▸ **Source extract**:
┌────────
By Eric Hellman
Eric Hellman is a communications coach, spirituality consultant and author of Coming Out of the Spiritual Closet. More at www.erichellman.com
Some people may find it easy to talk about God, religion or spirituality. But I’m not one of them.
That’s one of the reasons I held the ‘sharing spiritual experiences’ evening I described in my last blog ‘article.’ I did it to help others share their experiences, because I’ve been so challenged with expressing my own.
In the early 1980s, I began intensively exploring my spirituality – prompted by the need to heal a deeply troubled marriage. In the process, it changed my life. No, not changed; transformed. It helped me see my wife with more love and compassion. It changed how I worked with others, with less conflict and more cooperation. And it transformed how I saw the world, my purpose, and how I can personally effect change. You might say it took “we can make a difference” – the ‘slogan’ of that first Blue Box program – to an entirely different level.
At the time, my work was about bringing new environmental ideas into the mainstream; so I deeply wanted to share these spiritual perspectives as well. However when I did, people around me couldn’t relate. They rejected my ideas – and I took it very personally. So much so that I made a decision: to continue following the God of my understanding as much as possible; but not to talk about it publicly, to avoid further rejection. And I continued that for over 20 years – until I could hold it back no longer.
Let Me Count the Reasons...
For those of us challenged with talking about “spirit,” we all have our reasons. Perhaps yours might be:
1) It’s not acceptable in our secular, scientific world.
2) People might label us as “religious,” and therefore put us down or discount what we say.
3) Our beliefs may be very different from ‘the norm,’ and we’re afraid people won’t accept us.
3) Others may think we’re crazy if we share our unusual experiences.
5) We’ve been told not to talk about our feelings, experiences or beliefs.
└────────
▸ **What to work on**:
1 > From the post on talking about spirituality, copy the passage that begins with the words containing "By Eric Hellman" and ends with "expressing my own.".
2 > Translate this sentence from the post on talking about spirituality into Spanish: "They rejected my ideas – and I took it very personally."

(Interface element records)
┌────────
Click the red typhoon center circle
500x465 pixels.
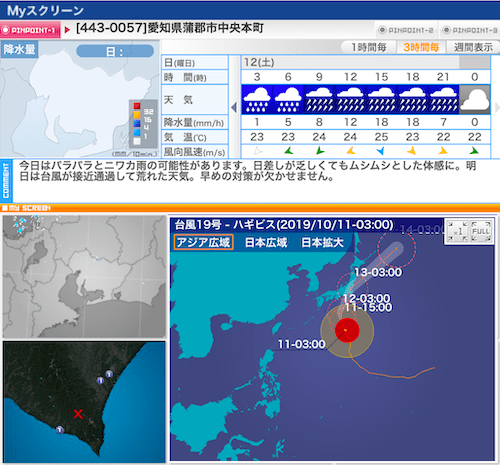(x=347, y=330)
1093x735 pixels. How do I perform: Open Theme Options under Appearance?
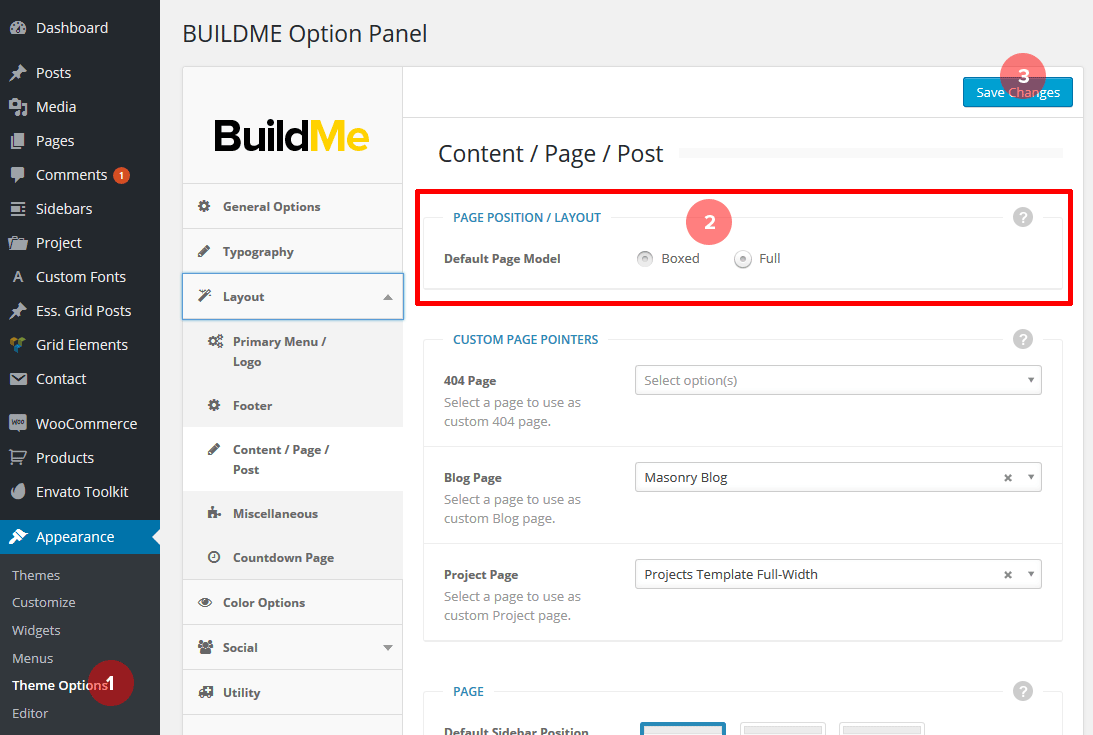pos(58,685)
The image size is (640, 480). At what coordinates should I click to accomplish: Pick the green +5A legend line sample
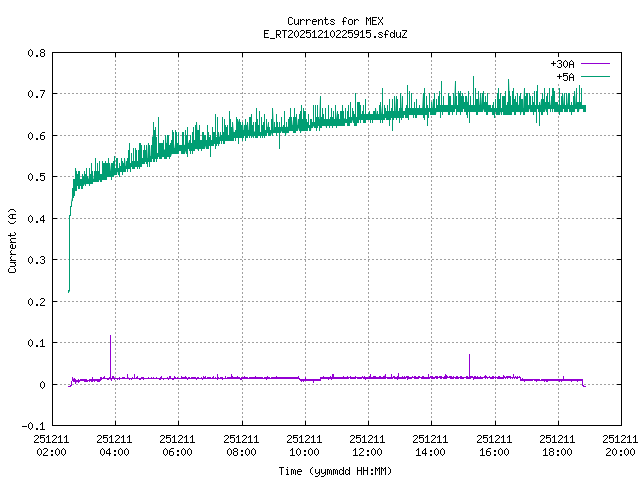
└────────
▸ **Worked solutions**:
1 >
By Eric Hellman
Eric Hellman is a communications coach, spirituality consultant and author of Coming Out of the Spiritual Closet. More at www.erichellman.com
Some people may find it easy to talk about God, religion or spirituality. But I’m not one of them.
That’s one of the reasons I held the ‘sharing spiritual experiences’ evening I described in my last blog ‘article.’ I did it to help others share their experiences, because I’ve been so challenged with expressing my own.

2 > Rechazaron mis ideas, y me lo tomé de forma muy personal.